▸ What you need to do: What is needed here is a verbatim copy of the records that follow.

>>>>>

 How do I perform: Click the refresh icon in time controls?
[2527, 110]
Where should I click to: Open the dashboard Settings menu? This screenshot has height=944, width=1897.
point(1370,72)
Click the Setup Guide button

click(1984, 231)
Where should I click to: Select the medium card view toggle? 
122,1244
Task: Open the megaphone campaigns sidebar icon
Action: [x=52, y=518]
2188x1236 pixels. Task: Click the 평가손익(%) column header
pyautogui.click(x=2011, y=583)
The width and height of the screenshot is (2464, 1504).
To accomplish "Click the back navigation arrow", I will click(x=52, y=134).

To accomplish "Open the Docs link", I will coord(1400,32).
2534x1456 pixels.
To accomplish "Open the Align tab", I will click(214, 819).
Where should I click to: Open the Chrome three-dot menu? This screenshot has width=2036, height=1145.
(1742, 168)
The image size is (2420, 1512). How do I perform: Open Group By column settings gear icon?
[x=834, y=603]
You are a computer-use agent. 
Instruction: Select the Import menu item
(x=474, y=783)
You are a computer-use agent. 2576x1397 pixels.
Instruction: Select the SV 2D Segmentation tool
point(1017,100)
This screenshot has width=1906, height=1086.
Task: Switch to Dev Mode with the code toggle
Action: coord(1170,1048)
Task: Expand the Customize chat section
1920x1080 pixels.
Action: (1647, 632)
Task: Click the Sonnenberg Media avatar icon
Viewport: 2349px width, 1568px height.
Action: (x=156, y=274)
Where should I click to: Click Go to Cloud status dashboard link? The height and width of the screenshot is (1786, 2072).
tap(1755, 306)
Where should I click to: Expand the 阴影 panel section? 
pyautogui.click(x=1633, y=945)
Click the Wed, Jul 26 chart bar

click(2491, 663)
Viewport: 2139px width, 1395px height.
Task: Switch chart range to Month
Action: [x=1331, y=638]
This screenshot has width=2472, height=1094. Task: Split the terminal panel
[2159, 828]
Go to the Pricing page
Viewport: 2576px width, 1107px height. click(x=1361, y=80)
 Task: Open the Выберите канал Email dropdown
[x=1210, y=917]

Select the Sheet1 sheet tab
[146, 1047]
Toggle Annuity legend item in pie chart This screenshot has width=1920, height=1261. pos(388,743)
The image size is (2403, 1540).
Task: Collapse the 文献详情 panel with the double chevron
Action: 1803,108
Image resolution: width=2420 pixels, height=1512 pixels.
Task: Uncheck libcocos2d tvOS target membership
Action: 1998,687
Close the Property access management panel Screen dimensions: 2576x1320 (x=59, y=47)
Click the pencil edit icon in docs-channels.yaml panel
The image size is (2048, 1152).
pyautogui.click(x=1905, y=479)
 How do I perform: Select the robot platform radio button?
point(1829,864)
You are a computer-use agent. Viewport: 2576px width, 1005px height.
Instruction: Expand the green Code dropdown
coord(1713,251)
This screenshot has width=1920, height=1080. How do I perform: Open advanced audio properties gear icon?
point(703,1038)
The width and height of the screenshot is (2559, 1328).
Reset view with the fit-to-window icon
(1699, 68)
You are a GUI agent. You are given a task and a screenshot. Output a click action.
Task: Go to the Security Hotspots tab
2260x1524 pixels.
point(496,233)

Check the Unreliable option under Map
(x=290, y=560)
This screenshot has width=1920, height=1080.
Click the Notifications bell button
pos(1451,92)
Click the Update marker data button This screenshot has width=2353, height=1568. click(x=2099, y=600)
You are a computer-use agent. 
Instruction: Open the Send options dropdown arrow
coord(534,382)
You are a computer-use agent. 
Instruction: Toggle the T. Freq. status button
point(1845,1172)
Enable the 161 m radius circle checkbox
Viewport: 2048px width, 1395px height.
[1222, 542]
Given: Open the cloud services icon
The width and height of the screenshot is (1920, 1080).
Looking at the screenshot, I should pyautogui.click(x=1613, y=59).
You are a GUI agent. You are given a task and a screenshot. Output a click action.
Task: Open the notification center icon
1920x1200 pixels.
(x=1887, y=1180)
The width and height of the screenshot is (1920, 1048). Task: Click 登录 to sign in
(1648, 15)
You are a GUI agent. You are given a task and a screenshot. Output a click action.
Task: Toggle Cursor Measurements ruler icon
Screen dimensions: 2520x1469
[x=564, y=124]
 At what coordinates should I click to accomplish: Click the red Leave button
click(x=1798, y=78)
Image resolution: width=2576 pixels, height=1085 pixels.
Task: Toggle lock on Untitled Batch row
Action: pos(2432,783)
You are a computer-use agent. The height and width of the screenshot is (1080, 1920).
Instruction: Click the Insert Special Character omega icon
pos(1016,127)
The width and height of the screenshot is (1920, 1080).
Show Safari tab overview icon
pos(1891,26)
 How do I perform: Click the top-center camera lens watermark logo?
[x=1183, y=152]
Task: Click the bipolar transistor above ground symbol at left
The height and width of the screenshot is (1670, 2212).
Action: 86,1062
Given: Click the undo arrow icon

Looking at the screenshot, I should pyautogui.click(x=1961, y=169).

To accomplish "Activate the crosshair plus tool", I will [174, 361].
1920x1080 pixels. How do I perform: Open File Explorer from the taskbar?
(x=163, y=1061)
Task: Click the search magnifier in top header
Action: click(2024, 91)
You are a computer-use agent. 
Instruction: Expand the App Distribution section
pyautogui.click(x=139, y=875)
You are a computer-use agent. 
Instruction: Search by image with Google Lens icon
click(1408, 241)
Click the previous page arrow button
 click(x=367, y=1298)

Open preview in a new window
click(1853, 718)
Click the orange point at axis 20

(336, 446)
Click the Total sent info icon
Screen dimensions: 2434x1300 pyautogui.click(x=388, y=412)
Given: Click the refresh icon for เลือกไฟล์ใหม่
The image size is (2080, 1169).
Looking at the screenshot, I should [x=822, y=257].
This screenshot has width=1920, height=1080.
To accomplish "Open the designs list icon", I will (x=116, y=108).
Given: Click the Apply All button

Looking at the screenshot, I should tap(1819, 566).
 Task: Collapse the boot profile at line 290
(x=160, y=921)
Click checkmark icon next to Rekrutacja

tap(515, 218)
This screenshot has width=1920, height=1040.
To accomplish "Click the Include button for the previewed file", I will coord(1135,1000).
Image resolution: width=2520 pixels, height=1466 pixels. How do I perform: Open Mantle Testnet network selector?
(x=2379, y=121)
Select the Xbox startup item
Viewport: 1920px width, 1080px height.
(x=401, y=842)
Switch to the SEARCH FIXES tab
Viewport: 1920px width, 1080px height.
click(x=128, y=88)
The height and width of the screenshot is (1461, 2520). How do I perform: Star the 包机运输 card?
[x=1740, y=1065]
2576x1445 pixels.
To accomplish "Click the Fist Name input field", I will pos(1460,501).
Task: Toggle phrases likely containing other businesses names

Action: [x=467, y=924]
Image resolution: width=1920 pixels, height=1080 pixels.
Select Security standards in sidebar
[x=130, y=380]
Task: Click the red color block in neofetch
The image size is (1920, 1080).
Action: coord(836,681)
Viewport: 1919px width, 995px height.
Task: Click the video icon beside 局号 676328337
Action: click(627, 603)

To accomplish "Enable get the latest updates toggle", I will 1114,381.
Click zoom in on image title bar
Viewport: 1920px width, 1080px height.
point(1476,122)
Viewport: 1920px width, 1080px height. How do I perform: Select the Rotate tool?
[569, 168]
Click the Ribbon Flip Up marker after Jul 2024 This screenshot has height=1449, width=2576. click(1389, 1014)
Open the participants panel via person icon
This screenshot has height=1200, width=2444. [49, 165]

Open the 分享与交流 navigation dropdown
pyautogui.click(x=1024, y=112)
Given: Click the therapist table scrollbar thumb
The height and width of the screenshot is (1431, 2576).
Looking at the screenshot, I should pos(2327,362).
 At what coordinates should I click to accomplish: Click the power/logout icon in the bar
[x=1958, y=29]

<<<<<

▸ Exercise response:
 How do I perform: Click the refresh icon in time controls?
[2527, 110]
Where should I click to: Open the dashboard Settings menu? This screenshot has height=944, width=1897.
point(1370,72)
Click the Setup Guide button

click(1984, 231)
Where should I click to: Select the medium card view toggle? 
122,1244
Task: Open the megaphone campaigns sidebar icon
Action: [x=52, y=518]
2188x1236 pixels. Task: Click the 평가손익(%) column header
pyautogui.click(x=2011, y=583)
The width and height of the screenshot is (2464, 1504).
To accomplish "Click the back navigation arrow", I will click(x=52, y=134).

To accomplish "Open the Docs link", I will coord(1400,32).
2534x1456 pixels.
To accomplish "Open the Align tab", I will click(214, 819).
Where should I click to: Open the Chrome three-dot menu? This screenshot has width=2036, height=1145.
(1742, 168)
The image size is (2420, 1512). How do I perform: Open Group By column settings gear icon?
[x=834, y=603]
You are a computer-use agent. 
Instruction: Select the Import menu item
(x=474, y=783)
You are a computer-use agent. 2576x1397 pixels.
Instruction: Select the SV 2D Segmentation tool
point(1017,100)
This screenshot has width=1906, height=1086.
Task: Switch to Dev Mode with the code toggle
Action: coord(1170,1048)
Task: Expand the Customize chat section
1920x1080 pixels.
Action: (1647, 632)
Task: Click the Sonnenberg Media avatar icon
Viewport: 2349px width, 1568px height.
Action: (x=156, y=274)
Where should I click to: Click Go to Cloud status dashboard link? The height and width of the screenshot is (1786, 2072).
tap(1755, 306)
Where should I click to: Expand the 阴影 panel section? 
pyautogui.click(x=1633, y=945)
Click the Wed, Jul 26 chart bar

click(2491, 663)
Viewport: 2139px width, 1395px height.
Task: Switch chart range to Month
Action: [x=1331, y=638]
This screenshot has width=2472, height=1094. Task: Split the terminal panel
[2159, 828]
Go to the Pricing page
Viewport: 2576px width, 1107px height. click(x=1361, y=80)
 Task: Open the Выберите канал Email dropdown
[x=1210, y=917]

Select the Sheet1 sheet tab
[146, 1047]
Toggle Annuity legend item in pie chart This screenshot has width=1920, height=1261. pos(388,743)
The image size is (2403, 1540).
Task: Collapse the 文献详情 panel with the double chevron
Action: 1803,108
Image resolution: width=2420 pixels, height=1512 pixels.
Task: Uncheck libcocos2d tvOS target membership
Action: 1998,687
Close the Property access management panel Screen dimensions: 2576x1320 (x=59, y=47)
Click the pencil edit icon in docs-channels.yaml panel
The image size is (2048, 1152).
pyautogui.click(x=1905, y=479)
 How do I perform: Select the robot platform radio button?
point(1829,864)
You are a computer-use agent. Viewport: 2576px width, 1005px height.
Instruction: Expand the green Code dropdown
coord(1713,251)
This screenshot has width=1920, height=1080. How do I perform: Open advanced audio properties gear icon?
point(703,1038)
The width and height of the screenshot is (2559, 1328).
Reset view with the fit-to-window icon
(1699, 68)
You are a GUI agent. You are given a task and a screenshot. Output a click action.
Task: Go to the Security Hotspots tab
2260x1524 pixels.
point(496,233)

Check the Unreliable option under Map
(x=290, y=560)
This screenshot has width=1920, height=1080.
Click the Notifications bell button
pos(1451,92)
Click the Update marker data button This screenshot has width=2353, height=1568. click(x=2099, y=600)
You are a computer-use agent. 
Instruction: Open the Send options dropdown arrow
coord(534,382)
You are a computer-use agent. 
Instruction: Toggle the T. Freq. status button
point(1845,1172)
Enable the 161 m radius circle checkbox
Viewport: 2048px width, 1395px height.
[1222, 542]
Given: Open the cloud services icon
The width and height of the screenshot is (1920, 1080).
Looking at the screenshot, I should pyautogui.click(x=1613, y=59).
You are a GUI agent. You are given a task and a screenshot. Output a click action.
Task: Open the notification center icon
1920x1200 pixels.
(x=1887, y=1180)
The width and height of the screenshot is (1920, 1048). Task: Click 登录 to sign in
(1648, 15)
You are a GUI agent. You are given a task and a screenshot. Output a click action.
Task: Toggle Cursor Measurements ruler icon
Screen dimensions: 2520x1469
[x=564, y=124]
 At what coordinates should I click to accomplish: Click the red Leave button
click(x=1798, y=78)
Image resolution: width=2576 pixels, height=1085 pixels.
Task: Toggle lock on Untitled Batch row
Action: pos(2432,783)
You are a computer-use agent. The height and width of the screenshot is (1080, 1920).
Instruction: Click the Insert Special Character omega icon
pos(1016,127)
The width and height of the screenshot is (1920, 1080).
Show Safari tab overview icon
pos(1891,26)
 How do I perform: Click the top-center camera lens watermark logo?
[x=1183, y=152]
Task: Click the bipolar transistor above ground symbol at left
The height and width of the screenshot is (1670, 2212).
Action: 86,1062
Given: Click the undo arrow icon

Looking at the screenshot, I should pyautogui.click(x=1961, y=169).

To accomplish "Activate the crosshair plus tool", I will [174, 361].
1920x1080 pixels. How do I perform: Open File Explorer from the taskbar?
(x=163, y=1061)
Task: Click the search magnifier in top header
Action: click(2024, 91)
You are a computer-use agent. 
Instruction: Expand the App Distribution section
pyautogui.click(x=139, y=875)
You are a computer-use agent. 
Instruction: Search by image with Google Lens icon
click(1408, 241)
Click the previous page arrow button
 click(x=367, y=1298)

Open preview in a new window
click(1853, 718)
Click the orange point at axis 20

(336, 446)
Click the Total sent info icon
Screen dimensions: 2434x1300 pyautogui.click(x=388, y=412)
Given: Click the refresh icon for เลือกไฟล์ใหม่
The image size is (2080, 1169).
Looking at the screenshot, I should [x=822, y=257].
This screenshot has width=1920, height=1080.
To accomplish "Open the designs list icon", I will (x=116, y=108).
Given: Click the Apply All button

Looking at the screenshot, I should tap(1819, 566).
 Task: Collapse the boot profile at line 290
(x=160, y=921)
Click checkmark icon next to Rekrutacja

tap(515, 218)
This screenshot has width=1920, height=1040.
To accomplish "Click the Include button for the previewed file", I will coord(1135,1000).
Image resolution: width=2520 pixels, height=1466 pixels. How do I perform: Open Mantle Testnet network selector?
(x=2379, y=121)
Select the Xbox startup item
Viewport: 1920px width, 1080px height.
(x=401, y=842)
Switch to the SEARCH FIXES tab
Viewport: 1920px width, 1080px height.
click(x=128, y=88)
The height and width of the screenshot is (1461, 2520). How do I perform: Star the 包机运输 card?
[x=1740, y=1065]
2576x1445 pixels.
To accomplish "Click the Fist Name input field", I will pos(1460,501).
Task: Toggle phrases likely containing other businesses names

Action: [x=467, y=924]
Image resolution: width=1920 pixels, height=1080 pixels.
Select Security standards in sidebar
[x=130, y=380]
Task: Click the red color block in neofetch
The image size is (1920, 1080).
Action: coord(836,681)
Viewport: 1919px width, 995px height.
Task: Click the video icon beside 局号 676328337
Action: click(627, 603)

To accomplish "Enable get the latest updates toggle", I will 1114,381.
Click zoom in on image title bar
Viewport: 1920px width, 1080px height.
point(1476,122)
Viewport: 1920px width, 1080px height. How do I perform: Select the Rotate tool?
[569, 168]
Click the Ribbon Flip Up marker after Jul 2024 This screenshot has height=1449, width=2576. click(1389, 1014)
Open the participants panel via person icon
This screenshot has height=1200, width=2444. [49, 165]

Open the 分享与交流 navigation dropdown
pyautogui.click(x=1024, y=112)
Given: Click the therapist table scrollbar thumb
The height and width of the screenshot is (1431, 2576).
Looking at the screenshot, I should pos(2327,362).
 At what coordinates should I click to accomplish: Click the power/logout icon in the bar
[x=1958, y=29]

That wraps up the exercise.